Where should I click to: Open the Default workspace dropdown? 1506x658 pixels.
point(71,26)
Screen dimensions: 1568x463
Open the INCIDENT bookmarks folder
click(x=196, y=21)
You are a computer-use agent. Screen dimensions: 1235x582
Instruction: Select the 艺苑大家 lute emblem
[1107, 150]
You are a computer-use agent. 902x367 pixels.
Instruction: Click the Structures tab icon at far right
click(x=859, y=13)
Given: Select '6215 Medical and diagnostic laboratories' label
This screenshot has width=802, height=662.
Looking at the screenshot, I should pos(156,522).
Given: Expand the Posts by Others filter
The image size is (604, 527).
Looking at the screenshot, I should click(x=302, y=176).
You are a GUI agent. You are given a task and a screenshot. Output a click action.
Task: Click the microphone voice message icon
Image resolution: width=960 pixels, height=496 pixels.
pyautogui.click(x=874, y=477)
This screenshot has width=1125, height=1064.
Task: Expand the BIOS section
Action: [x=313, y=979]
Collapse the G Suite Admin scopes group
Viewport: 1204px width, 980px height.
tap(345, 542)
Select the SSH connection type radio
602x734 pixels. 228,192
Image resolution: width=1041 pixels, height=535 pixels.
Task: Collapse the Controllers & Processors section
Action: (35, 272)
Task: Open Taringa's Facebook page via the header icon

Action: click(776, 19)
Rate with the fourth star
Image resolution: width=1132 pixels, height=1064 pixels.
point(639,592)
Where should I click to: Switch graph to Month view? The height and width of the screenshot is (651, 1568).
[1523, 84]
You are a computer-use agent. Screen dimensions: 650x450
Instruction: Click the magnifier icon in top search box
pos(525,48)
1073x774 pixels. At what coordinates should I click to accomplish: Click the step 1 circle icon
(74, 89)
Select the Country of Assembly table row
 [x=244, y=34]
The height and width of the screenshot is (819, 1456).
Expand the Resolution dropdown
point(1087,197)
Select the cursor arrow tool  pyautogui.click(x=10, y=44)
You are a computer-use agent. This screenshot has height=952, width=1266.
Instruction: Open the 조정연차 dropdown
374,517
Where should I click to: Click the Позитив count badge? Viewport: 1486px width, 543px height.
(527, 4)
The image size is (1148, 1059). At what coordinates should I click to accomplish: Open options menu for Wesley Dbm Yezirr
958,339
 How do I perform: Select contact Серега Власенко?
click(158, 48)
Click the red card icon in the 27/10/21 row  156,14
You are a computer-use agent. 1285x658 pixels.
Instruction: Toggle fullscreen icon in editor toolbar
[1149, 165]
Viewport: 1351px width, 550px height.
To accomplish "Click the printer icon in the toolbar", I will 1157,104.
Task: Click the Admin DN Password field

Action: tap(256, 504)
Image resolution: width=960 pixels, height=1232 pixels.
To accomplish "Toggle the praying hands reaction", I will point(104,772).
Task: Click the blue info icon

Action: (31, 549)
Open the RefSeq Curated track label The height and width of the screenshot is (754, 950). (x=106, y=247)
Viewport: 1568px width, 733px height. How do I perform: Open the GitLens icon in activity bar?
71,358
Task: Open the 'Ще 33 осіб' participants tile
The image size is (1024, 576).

────

TASK INSTRUCTIONS
Within the listing above, extract exactly the lines from the line with "Rate with the fourth star" to the line with "You are a computer-use agent. Screen dimensions: 650x450", the two named lines included, and no others.

THE COMPLETED TASK
Rate with the fourth star
Image resolution: width=1132 pixels, height=1064 pixels.
point(639,592)
Where should I click to: Switch graph to Month view? The height and width of the screenshot is (651, 1568).
[1523, 84]
You are a computer-use agent. Screen dimensions: 650x450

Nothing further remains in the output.